TASK DESCRIPTION: Could you print the full listing again, exactly as written?

--

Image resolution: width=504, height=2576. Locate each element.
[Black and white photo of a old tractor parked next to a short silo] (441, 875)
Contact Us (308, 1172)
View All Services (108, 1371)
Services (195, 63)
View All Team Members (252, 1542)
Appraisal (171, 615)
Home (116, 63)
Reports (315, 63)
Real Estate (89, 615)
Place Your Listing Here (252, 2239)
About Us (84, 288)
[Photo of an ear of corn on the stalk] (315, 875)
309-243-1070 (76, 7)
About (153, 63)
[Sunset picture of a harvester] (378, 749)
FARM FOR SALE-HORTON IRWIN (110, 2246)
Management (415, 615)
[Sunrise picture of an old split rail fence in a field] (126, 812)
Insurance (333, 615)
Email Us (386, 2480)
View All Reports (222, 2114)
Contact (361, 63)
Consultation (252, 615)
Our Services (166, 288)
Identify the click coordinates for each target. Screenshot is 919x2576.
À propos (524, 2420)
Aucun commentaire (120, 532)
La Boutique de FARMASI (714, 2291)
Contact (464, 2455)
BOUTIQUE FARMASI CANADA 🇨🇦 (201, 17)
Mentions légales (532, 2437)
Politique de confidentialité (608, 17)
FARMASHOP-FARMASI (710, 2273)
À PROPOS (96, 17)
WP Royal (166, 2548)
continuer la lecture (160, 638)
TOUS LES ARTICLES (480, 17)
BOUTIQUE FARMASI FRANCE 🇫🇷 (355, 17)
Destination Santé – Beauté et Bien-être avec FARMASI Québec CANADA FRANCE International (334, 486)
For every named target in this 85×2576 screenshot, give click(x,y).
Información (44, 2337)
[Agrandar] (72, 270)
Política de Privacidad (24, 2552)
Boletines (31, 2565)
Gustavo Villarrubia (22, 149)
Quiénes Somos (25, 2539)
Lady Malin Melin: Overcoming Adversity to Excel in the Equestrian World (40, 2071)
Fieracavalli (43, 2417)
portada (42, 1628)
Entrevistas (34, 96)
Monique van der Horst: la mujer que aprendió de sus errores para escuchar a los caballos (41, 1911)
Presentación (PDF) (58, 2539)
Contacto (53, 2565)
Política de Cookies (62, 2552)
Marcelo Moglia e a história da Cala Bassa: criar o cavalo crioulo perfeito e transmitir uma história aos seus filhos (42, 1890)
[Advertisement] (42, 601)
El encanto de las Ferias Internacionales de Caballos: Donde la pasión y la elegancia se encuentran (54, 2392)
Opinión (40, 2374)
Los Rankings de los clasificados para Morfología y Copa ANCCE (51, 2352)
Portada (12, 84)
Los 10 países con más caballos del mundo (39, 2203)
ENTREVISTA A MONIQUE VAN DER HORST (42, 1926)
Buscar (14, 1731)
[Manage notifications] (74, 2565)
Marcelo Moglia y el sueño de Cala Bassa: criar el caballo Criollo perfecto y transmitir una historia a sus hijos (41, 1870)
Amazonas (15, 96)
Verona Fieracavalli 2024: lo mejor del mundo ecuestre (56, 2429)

--

SOLUTION TO THIS PROBLEM:
Image resolution: width=504, height=2576. Locate each element.
[Black and white photo of a old tractor parked next to a short silo] (441, 875)
Contact Us (308, 1172)
View All Services (108, 1371)
Services (195, 63)
View All Team Members (252, 1542)
Appraisal (171, 615)
Home (116, 63)
Reports (315, 63)
Real Estate (89, 615)
Place Your Listing Here (252, 2239)
About Us (84, 288)
[Photo of an ear of corn on the stalk] (315, 875)
309-243-1070 (76, 7)
About (153, 63)
[Sunset picture of a harvester] (378, 749)
FARM FOR SALE-HORTON IRWIN (110, 2246)
Management (415, 615)
[Sunrise picture of an old split rail fence in a field] (126, 812)
Insurance (333, 615)
Email Us (386, 2480)
View All Reports (222, 2114)
Contact (361, 63)
Consultation (252, 615)
Our Services (166, 288)
Identify the click coordinates for each target. Screenshot is 919x2576.
À propos (524, 2420)
Aucun commentaire (120, 532)
La Boutique de FARMASI (714, 2291)
Contact (464, 2455)
BOUTIQUE FARMASI CANADA 🇨🇦 (201, 17)
Mentions légales (532, 2437)
Politique de confidentialité (608, 17)
FARMASHOP-FARMASI (710, 2273)
À PROPOS (96, 17)
WP Royal (166, 2548)
continuer la lecture (160, 638)
TOUS LES ARTICLES (480, 17)
BOUTIQUE FARMASI FRANCE 🇫🇷 (355, 17)
Destination Santé – Beauté et Bien-être avec FARMASI Québec CANADA FRANCE International (334, 486)
For every named target in this 85×2576 screenshot, give click(x,y).
Información (44, 2337)
[Agrandar] (72, 270)
Política de Privacidad (24, 2552)
Boletines (31, 2565)
Gustavo Villarrubia (22, 149)
Quiénes Somos (25, 2539)
Lady Malin Melin: Overcoming Adversity to Excel in the Equestrian World (40, 2071)
Fieracavalli (43, 2417)
portada (42, 1628)
Entrevistas (34, 96)
Monique van der Horst: la mujer que aprendió de sus errores para escuchar a los caballos (41, 1911)
Presentación (PDF) (58, 2539)
Contacto (53, 2565)
Política de Cookies (62, 2552)
Marcelo Moglia e a história da Cala Bassa: criar o cavalo crioulo perfeito e transmitir uma história aos seus filhos (42, 1890)
[Advertisement] (42, 601)
El encanto de las Ferias Internacionales de Caballos: Donde la pasión y la elegancia se encuentran (54, 2392)
Opinión (40, 2374)
Los Rankings de los clasificados para Morfología y Copa ANCCE (51, 2352)
Portada (12, 84)
Los 10 países con más caballos del mundo (39, 2203)
ENTREVISTA A MONIQUE VAN DER HORST (42, 1926)
Buscar (14, 1731)
[Manage notifications] (74, 2565)
Marcelo Moglia y el sueño de Cala Bassa: criar el caballo Criollo perfecto y transmitir una historia a sus hijos (41, 1870)
Amazonas (15, 96)
Verona Fieracavalli 2024: lo mejor del mundo ecuestre (56, 2429)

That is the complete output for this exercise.